当時の先進国は東アジアでは、今の中国にあった帝国(960~1279)だ。
宋から最新情報が渡るときに重要な役割を果たしたのが、留学した日本人僧か来日した宋の僧である。

運慶以前に有名な仏師は
飛鳥時代(592年~710年)中期の鞍作止利(生没年不詳)
平安時代(794年~1185年)後期の定朝(?~1057)
がいる。

運慶(相島一之)の台詞にあった、親方として弟子に分担させて集団で仏像を制作するやり方は
定朝の時代に確立された「寄木造(よせぎづくり)」技法のお陰だ。
何十分の一の模型の段階からパーツ毎に分けて組み立てる。
巨大化して本番の仏像を作るための準備である。
全体を親方である運慶が組みあがった巨大な彫刻の修正を加えて完成させる。
この方法だと、極めて短時間で巨大な仏像が完成する。
運慶とその工房である「慶派」の代表作が
東大寺南大門金剛力士立像(1203年建立)である。

運慶は、元々当時は南都と呼ばれた奈良の東大寺を拠点に活躍した仏師集団の親方だ。
生年ははっきりしないが、1150年前後の生れである事は、1173年生れの長男湛慶(1173~1256)から逆算して分かるそうだ。

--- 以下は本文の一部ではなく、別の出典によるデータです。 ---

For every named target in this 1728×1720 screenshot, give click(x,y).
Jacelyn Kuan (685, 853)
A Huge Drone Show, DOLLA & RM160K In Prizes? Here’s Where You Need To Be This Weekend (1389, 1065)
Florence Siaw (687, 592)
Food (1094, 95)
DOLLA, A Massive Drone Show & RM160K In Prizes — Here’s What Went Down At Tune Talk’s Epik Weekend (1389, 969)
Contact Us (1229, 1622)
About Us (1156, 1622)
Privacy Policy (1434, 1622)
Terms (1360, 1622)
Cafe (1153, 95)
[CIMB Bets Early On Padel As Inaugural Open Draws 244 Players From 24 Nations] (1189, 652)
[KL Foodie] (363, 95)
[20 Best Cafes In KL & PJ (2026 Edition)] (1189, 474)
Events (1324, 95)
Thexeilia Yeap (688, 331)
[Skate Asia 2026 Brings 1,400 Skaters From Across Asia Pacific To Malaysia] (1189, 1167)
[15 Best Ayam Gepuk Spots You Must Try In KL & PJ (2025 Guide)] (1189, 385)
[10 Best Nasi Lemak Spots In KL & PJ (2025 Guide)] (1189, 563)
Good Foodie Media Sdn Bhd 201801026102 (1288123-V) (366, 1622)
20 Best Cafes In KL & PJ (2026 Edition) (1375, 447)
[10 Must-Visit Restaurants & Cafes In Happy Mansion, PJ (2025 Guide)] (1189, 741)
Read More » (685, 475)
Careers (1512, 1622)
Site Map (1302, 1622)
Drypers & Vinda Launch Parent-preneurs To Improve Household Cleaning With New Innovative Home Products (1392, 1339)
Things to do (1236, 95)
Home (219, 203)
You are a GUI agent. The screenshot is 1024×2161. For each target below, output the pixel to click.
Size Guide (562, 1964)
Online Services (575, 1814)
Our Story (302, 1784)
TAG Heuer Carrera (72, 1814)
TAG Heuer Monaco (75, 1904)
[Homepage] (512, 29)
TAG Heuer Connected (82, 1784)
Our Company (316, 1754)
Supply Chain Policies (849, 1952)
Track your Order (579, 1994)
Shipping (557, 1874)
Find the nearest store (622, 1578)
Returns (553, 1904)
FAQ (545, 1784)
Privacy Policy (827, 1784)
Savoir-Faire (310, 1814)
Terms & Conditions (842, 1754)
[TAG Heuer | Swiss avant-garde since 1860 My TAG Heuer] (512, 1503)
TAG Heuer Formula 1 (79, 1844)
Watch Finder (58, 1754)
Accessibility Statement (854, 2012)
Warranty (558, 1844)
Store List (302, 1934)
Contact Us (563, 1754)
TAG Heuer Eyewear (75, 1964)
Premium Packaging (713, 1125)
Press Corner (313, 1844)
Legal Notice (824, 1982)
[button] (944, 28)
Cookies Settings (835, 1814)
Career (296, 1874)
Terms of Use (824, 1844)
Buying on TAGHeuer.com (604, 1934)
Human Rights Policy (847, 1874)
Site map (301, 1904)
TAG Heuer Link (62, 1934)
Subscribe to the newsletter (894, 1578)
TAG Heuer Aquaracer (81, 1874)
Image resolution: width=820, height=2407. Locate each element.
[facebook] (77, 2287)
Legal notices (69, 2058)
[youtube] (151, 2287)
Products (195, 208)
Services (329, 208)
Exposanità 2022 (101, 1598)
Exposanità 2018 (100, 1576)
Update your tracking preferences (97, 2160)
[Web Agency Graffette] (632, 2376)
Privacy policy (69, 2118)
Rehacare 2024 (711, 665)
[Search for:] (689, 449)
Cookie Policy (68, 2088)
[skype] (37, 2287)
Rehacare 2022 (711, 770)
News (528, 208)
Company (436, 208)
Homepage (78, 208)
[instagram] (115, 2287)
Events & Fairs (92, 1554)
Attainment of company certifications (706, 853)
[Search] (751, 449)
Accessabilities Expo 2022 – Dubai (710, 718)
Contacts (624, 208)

若い頃の運慶は、父であり師匠の康慶(生没年不詳。推定1196年以降没)の元で修行した。
生い立ちが分かっていないが、記録が未発見でこれは受注される仏像が少なかったからと考えられる。

平安の末期はまだまだ京都在住の仏師、宇治の平等院阿弥陀三尊像を造った定朝の孫・院助の系統である院派が幅を利かせていた。
慶派も定朝の孫・頼助の代から生れた系譜だ。
古都である奈良に留まった傍系の仏師集団で、新作の仏像の発注は少ない。
奈良の仏像の修復作業が主な仕事だったと考えられる。